Consigna a -
Reproduce íntegramente y sin ningún cambio el fragmento de más abajo sobre la colección legada por Errazu.

··· Fragmento de origen

Cada marco original lleva incorporado además un sistema que impide clavar las telas directamente sobre ellos. Unas traseras de bronce preservan la obra, de forma que el cristal no se coloca nunca directamente sobre el marco. "Creo que es la única colección del siglo XIX con estas características. Nadie utilizaba bastidores de caoba. Es una madera inalterable, que no se comba ni tiene alteraciones… la mejor que pueda encontrarse", señala Perales con admiración.

Detrás de la mirada al óleo de Ramón de Errazu, un personaje propio de En busca del tiempo perdido, de Marcel Proust (y, de hecho, es más que probable que estuviera entre los asistentes a una fiesta de la alta sociedad parisiense que describe el genial escritor en Sodoma y Gomorra), la trasera descubre una seda carmesí que recubre el bastidor, y, debajo, otra tela, un terciopelo cosido puntada a puntada protege al cuadro aún más del paso del tiempo.

La colección legada por Errazu es, en palabras de Javier Barón, comisario de la muestra, "un conjunto de excepcional importancia". Junto al gigantesco retrato del industrial, el resto de las obras son representativas de lo mejor de la pintura del siglo XIX. Las logradas Malvas reales, de Mariano Fortuny, reposan junto al desnudo de Paul Baudry La perla y la ola, que causó gran revuelo en su día y con el que los restauradores han tenido que emplearse a fondo para que el cuadro recupere sus volúmenes y carnalidad.

······
··· Datos de la tarea

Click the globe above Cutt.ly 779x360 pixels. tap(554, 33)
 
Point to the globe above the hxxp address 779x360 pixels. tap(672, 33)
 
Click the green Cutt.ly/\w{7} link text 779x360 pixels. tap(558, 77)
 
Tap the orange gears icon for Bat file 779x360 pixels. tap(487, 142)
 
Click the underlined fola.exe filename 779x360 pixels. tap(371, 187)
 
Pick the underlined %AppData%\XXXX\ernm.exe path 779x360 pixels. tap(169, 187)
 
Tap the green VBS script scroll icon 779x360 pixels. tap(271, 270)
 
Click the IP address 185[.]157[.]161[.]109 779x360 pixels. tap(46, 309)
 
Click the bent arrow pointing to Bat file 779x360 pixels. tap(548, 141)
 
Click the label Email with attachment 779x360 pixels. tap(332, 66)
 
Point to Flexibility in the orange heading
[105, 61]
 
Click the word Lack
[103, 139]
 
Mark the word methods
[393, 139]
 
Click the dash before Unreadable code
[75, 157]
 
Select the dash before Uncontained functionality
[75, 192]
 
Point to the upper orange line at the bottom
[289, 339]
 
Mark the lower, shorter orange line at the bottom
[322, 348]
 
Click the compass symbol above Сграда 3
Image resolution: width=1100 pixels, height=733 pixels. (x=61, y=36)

······
··· Datos de la tarea

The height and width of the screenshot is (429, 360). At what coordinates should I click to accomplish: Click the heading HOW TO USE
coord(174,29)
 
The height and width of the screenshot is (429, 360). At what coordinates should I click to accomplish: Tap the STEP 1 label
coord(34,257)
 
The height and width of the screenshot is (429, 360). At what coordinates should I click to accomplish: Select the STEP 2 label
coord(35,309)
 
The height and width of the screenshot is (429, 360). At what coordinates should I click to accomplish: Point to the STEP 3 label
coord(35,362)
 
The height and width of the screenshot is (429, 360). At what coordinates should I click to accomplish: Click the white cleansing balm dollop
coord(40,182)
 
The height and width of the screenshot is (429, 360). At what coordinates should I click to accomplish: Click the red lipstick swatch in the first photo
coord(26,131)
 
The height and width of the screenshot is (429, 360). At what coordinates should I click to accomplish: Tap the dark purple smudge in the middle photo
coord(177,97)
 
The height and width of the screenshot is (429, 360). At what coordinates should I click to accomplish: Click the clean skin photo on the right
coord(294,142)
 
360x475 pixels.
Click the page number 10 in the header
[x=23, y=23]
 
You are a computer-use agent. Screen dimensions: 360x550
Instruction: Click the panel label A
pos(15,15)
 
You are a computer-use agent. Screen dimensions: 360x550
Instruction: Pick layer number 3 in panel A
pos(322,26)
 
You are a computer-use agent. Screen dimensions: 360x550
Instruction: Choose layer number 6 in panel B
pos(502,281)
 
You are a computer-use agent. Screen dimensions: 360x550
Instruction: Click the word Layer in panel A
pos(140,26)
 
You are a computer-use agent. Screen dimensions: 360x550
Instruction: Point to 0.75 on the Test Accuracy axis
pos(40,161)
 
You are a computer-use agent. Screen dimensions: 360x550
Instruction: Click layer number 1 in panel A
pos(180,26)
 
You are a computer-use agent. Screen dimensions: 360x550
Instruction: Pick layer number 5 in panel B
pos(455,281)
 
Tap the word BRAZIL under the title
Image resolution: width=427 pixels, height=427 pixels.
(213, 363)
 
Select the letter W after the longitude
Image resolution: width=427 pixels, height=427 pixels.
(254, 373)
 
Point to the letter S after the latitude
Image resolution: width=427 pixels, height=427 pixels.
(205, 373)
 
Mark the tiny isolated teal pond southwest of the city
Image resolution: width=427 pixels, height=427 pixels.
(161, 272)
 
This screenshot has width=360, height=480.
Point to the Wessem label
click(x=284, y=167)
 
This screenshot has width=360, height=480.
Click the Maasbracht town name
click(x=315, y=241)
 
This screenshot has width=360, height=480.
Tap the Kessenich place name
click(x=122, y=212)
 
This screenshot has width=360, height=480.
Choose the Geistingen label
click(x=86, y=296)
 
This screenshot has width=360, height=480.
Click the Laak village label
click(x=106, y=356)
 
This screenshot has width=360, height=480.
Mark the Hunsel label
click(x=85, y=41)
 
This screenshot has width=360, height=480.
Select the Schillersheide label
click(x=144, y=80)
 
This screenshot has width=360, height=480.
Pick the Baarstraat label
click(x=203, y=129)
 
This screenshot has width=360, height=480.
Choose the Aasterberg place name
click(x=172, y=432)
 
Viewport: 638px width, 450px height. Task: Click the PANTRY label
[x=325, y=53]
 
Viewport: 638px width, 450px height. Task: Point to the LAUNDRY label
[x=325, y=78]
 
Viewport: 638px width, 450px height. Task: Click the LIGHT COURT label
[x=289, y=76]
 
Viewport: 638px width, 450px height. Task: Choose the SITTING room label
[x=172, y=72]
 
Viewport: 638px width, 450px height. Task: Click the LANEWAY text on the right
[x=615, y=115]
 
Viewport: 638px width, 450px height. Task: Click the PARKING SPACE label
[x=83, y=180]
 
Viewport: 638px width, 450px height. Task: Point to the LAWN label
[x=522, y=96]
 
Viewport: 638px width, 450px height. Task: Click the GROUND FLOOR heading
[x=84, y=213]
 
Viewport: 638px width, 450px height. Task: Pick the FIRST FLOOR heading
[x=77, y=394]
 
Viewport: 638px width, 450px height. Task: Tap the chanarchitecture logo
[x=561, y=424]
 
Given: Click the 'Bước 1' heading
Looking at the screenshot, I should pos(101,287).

······

Consigna b -
Vuelve a escribir las filas que van desde la que contiene "360x475 pixels." hasta la que contiene "pos(40,161)", ambas incluidas. Sustituye "panel" por "section" y deja todo lo demás igual.

Respuesta a -
Cada marco original lleva incorporado además un sistema que impide clavar las telas directamente sobre ellos. Unas traseras de bronce preservan la obra, de forma que el cristal no se coloca nunca directamente sobre el marco. "Creo que es la única colección del siglo XIX con estas características. Nadie utilizaba bastidores de caoba. Es una madera inalterable, que no se comba ni tiene alteraciones… la mejor que pueda encontrarse", señala Perales con admiración.

Detrás de la mirada al óleo de Ramón de Errazu, un personaje propio de En busca del tiempo perdido, de Marcel Proust (y, de hecho, es más que probable que estuviera entre los asistentes a una fiesta de la alta sociedad parisiense que describe el genial escritor en Sodoma y Gomorra), la trasera descubre una seda carmesí que recubre el bastidor, y, debajo, otra tela, un terciopelo cosido puntada a puntada protege al cuadro aún más del paso del tiempo.

La colección legada por Errazu es, en palabras de Javier Barón, comisario de la muestra, "un conjunto de excepcional importancia". Junto al gigantesco retrato del industrial, el resto de las obras son representativas de lo mejor de la pintura del siglo XIX. Las logradas Malvas reales, de Mariano Fortuny, reposan junto al desnudo de Paul Baudry La perla y la ola, que causó gran revuelo en su día y con el que los restauradores han tenido que emplearse a fondo para que el cuadro recupere sus volúmenes y carnalidad.

Respuesta b -
360x475 pixels.
Click the page number 10 in the header
[x=23, y=23]
 
You are a computer-use agent. Screen dimensions: 360x550
Instruction: Click the section label A
pos(15,15)
 
You are a computer-use agent. Screen dimensions: 360x550
Instruction: Pick layer number 3 in section A
pos(322,26)
 
You are a computer-use agent. Screen dimensions: 360x550
Instruction: Choose layer number 6 in section B
pos(502,281)
 
You are a computer-use agent. Screen dimensions: 360x550
Instruction: Click the word Layer in section A
pos(140,26)
 
You are a computer-use agent. Screen dimensions: 360x550
Instruction: Point to 0.75 on the Test Accuracy axis
pos(40,161)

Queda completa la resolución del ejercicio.